• TASK INSTRUCTIONS: When you reach the line containing "Collapse video window to minimal strip view" in the records below, start copying exactly, and stop once you have copied the line containing "Task: Expand first".

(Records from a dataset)
--------

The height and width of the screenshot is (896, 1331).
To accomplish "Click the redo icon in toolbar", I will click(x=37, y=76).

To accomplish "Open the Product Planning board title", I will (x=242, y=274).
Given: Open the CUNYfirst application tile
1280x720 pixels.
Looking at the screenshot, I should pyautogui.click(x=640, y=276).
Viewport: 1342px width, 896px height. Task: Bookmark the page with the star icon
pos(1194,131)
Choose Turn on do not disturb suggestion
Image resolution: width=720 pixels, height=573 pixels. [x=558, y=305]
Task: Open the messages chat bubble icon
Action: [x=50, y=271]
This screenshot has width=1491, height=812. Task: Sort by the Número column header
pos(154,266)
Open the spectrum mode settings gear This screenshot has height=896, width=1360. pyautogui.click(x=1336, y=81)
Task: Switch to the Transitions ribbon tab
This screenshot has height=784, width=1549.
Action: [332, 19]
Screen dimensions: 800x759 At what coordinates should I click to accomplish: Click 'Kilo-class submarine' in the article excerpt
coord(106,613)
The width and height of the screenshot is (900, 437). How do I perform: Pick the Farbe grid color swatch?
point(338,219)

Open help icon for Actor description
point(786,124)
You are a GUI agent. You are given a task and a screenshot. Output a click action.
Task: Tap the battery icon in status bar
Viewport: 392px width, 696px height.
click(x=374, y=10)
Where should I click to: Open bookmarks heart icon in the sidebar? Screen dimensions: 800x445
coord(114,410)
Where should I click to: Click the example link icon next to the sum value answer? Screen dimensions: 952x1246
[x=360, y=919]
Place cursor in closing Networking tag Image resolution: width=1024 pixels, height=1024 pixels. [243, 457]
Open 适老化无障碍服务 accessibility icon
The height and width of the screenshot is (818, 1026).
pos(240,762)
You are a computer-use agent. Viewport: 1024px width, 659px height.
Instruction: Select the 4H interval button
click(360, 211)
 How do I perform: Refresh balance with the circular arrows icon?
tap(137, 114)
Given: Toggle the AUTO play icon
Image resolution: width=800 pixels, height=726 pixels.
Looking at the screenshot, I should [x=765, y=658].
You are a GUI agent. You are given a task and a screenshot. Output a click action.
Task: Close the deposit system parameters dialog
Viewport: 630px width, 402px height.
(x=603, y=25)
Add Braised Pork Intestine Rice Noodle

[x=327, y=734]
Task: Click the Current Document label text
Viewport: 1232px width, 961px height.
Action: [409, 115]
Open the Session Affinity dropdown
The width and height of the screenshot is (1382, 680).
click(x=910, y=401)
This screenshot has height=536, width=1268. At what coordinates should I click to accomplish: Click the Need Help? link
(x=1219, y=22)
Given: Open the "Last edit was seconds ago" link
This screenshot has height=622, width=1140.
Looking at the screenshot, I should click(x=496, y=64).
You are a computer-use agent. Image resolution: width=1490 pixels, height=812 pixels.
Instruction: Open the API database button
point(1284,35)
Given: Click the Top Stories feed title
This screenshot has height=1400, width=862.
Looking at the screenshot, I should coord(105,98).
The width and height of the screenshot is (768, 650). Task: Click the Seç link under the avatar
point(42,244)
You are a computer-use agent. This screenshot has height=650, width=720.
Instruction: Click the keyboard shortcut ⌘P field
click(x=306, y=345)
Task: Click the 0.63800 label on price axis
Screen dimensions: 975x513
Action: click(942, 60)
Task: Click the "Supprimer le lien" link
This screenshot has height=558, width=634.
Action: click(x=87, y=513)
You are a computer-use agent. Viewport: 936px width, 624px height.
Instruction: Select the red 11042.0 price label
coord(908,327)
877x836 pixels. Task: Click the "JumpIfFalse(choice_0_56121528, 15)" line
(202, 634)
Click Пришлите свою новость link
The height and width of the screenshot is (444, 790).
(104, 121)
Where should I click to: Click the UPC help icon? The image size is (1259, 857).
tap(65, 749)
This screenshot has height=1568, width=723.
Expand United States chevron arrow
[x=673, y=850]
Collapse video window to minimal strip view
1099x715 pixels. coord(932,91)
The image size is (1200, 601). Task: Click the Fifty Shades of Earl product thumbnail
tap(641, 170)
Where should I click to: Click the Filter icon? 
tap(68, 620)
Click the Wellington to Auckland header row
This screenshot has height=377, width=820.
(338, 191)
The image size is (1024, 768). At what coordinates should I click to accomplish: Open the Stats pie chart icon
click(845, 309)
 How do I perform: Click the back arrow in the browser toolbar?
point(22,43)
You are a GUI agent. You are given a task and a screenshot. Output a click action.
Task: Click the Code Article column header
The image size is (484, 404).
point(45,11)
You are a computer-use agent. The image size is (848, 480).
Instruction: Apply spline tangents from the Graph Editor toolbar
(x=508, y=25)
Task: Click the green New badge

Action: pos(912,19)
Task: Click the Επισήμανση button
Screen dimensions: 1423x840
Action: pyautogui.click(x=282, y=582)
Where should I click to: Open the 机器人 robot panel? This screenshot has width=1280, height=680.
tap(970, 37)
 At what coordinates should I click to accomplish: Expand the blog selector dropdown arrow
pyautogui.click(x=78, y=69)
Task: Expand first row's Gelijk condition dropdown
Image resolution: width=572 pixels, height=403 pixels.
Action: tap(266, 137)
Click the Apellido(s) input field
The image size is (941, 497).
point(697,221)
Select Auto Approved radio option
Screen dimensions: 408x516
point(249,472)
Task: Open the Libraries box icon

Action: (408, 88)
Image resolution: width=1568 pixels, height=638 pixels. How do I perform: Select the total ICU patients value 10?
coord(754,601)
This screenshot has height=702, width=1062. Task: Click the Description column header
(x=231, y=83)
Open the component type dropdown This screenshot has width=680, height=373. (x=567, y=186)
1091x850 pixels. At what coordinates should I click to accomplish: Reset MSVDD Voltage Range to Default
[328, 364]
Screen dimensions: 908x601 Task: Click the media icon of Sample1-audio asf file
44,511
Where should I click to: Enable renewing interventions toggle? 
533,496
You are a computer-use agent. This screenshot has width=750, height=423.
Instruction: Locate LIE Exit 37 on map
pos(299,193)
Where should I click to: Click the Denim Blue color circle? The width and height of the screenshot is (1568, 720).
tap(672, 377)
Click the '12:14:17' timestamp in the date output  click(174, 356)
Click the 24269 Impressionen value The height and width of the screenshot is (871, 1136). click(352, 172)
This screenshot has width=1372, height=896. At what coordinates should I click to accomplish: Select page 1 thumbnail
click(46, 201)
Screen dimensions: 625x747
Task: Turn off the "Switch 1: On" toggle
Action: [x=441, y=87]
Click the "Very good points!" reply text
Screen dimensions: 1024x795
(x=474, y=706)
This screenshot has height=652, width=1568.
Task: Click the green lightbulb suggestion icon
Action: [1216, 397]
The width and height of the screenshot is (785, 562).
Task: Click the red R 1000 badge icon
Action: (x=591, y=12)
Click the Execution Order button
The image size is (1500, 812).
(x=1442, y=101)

--------

• RESPONSE AREA:
Collapse video window to minimal strip view
1099x715 pixels. coord(932,91)
The image size is (1200, 601). Task: Click the Fifty Shades of Earl product thumbnail
tap(641, 170)
Where should I click to: Click the Filter icon? 
tap(68, 620)
Click the Wellington to Auckland header row
This screenshot has height=377, width=820.
(338, 191)
The image size is (1024, 768). At what coordinates should I click to accomplish: Open the Stats pie chart icon
click(845, 309)
 How do I perform: Click the back arrow in the browser toolbar?
point(22,43)
You are a GUI agent. You are given a task and a screenshot. Output a click action.
Task: Click the Code Article column header
The image size is (484, 404).
point(45,11)
You are a computer-use agent. The image size is (848, 480).
Instruction: Apply spline tangents from the Graph Editor toolbar
(x=508, y=25)
Task: Click the green New badge

Action: pos(912,19)
Task: Click the Επισήμανση button
Screen dimensions: 1423x840
Action: pyautogui.click(x=282, y=582)
Where should I click to: Open the 机器人 robot panel? This screenshot has width=1280, height=680.
tap(970, 37)
 At what coordinates should I click to accomplish: Expand the blog selector dropdown arrow
pyautogui.click(x=78, y=69)
Task: Expand first row's Gelijk condition dropdown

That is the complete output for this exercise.